US is about to launch a quantum sensor in space
Astra, a U.S.-based small satellite launcher startup, plans to launch its first mission this week from Spaceport 46 at Cape Canaveral Air Force Station. After that, Astra's second mission, QubeSat at the University of California, Berkeley, will launch a 2U CubeSat with a quantum gyroscope.
This gyroscope uses diamond NV color centers. The advantage of this sensor over conventional technology is that it can be made very small while still being accurate, which is ideal for CubeSats and spacecraft in general. This CubeSat will serve as a proof-of-concept experiment to demonstrate the performance of NV color center gyroscope technology in space.

quantum gyroscope
The QubeSat project is funded by NASA's CubeSat Launch Initiative (CSLI), which funds launches at universities, high schools and nonprofits, including NASA centers. Of the 32 proposals submitted, the QubeSat proposal ranked in the top 10, and the top 18 projects received launch opportunities.
The advisory team for the QubeSat project comes from Lawrence Berkeley National Laboratory, the Space Science Laboratory (SSL), and the Budker team and the Department of Physics at UC Berkeley. The collaboration with the Space Science Laboratory (SSL) includes holding technical meetings on the development of the QubeSat with engineers with decades of experience in satellite development, as well as working with SSL to test and manufacture satellites at its facilities.
In addition, the QubeSat team spent more than 200 hours developing control software for Lawrence Berkeley National Laboratory's new Quantum Sensing Lab, which aims to study Earth using the same principles they use for quantum gyroscopes' diamond NV color centers Chemical. This informs the implementation of the QubeSat project and provides a workspace for testing the sensors.

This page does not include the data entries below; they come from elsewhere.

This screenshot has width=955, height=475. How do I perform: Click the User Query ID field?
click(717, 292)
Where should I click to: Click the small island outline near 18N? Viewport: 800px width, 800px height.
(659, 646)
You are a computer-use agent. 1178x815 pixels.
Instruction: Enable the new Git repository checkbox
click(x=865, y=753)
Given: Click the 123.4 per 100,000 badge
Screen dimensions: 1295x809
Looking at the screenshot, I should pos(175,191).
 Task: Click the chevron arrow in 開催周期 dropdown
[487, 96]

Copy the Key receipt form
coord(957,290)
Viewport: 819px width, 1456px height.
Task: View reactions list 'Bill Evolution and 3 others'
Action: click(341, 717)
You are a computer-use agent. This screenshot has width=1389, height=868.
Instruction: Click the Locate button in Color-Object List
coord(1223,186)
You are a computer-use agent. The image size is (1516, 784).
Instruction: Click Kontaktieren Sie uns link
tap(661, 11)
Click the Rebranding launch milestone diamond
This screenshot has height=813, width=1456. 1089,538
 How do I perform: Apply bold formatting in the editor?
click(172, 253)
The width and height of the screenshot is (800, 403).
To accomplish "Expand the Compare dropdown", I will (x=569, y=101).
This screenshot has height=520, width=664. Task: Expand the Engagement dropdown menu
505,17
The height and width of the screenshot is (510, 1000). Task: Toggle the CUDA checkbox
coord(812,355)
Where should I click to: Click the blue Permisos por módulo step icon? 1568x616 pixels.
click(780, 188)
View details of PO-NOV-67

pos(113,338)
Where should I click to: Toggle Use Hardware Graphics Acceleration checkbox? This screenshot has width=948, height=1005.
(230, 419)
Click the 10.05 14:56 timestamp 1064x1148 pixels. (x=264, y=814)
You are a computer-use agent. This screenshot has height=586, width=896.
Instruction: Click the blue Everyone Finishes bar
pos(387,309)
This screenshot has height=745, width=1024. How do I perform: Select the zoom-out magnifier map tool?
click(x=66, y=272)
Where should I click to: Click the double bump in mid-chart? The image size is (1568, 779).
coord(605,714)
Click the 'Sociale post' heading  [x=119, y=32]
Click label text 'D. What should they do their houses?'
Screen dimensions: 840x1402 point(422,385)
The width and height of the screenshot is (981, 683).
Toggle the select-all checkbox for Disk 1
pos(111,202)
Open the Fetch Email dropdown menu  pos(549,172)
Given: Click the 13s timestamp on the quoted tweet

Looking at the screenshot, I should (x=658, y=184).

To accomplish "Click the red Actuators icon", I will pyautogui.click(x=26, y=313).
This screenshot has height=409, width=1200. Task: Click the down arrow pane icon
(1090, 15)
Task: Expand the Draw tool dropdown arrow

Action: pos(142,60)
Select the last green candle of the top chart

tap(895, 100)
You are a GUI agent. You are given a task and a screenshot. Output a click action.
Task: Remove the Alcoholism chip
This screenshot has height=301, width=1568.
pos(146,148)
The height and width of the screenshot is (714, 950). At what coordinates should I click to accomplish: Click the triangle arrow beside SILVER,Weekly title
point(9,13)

Finally, Dr. Andrey Jarmola, a researcher in the Department of Physics at UC Berkeley, one of the original theoretical creators of quantum gyroscopes based on diamond NV color centers, advised QubeSat on the entire process of miniaturizing quantum gyroscopes for aerospace use.
CubeSats provide a perfect platform for cheaply testing new technologies like quantum gyroscopes, the research team says, because the industry won't risk letting the success of a full-scale, multi-million-dollar payload depend on entirely new sensor technology. The results of this project could prompt future launches to further test the technology and qualify it for continued use in space, which could be a major advance in the development of small satellite technology.